## start EXCERPTED DATA

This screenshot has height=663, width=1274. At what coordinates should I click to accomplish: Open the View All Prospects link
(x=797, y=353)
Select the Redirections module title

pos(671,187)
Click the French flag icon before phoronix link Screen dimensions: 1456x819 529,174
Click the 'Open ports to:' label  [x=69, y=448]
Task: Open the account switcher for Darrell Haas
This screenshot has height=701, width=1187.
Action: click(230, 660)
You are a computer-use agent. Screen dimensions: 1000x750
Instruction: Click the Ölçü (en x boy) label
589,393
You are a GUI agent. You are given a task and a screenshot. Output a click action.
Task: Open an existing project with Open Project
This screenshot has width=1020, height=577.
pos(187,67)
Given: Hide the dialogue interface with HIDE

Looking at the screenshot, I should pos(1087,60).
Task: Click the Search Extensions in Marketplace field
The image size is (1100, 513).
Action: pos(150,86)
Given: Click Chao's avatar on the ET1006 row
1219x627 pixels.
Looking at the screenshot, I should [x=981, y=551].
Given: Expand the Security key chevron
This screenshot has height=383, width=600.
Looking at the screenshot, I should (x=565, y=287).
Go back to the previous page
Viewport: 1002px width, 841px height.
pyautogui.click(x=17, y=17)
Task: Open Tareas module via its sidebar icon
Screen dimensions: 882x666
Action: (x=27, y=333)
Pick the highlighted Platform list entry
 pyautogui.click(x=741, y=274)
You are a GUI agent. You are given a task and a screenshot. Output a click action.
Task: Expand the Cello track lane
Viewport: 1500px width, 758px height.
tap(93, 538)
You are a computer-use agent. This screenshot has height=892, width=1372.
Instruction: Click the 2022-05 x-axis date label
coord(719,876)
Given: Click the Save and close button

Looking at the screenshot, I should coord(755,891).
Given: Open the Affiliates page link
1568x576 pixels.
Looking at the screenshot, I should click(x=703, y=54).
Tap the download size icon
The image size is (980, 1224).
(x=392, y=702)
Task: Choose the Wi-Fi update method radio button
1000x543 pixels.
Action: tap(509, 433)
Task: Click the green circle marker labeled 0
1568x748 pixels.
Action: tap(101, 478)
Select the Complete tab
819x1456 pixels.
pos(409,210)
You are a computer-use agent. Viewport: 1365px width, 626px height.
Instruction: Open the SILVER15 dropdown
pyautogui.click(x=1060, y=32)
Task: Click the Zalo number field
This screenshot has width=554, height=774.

## end EXCERPTED DATA

SHORT EXERCISE » Recast the rows, from the beginning through the line containing "Click the French", as a two-column CSV with one line per request, using the headers instruction and click_point. Put each field in quotes and replace any line breaks inside it with spaces.

RESPONSE »
instruction,click_point
"This screenshot has height=663, width=1274. At what coordinates should I click to accomplish: Open the View All Prospects link","(x=797, y=353)"
"Select the Redirections module title","pos(671,187)"
"Click the French flag icon before phoronix link Screen dimensions: 1456x819","529,174"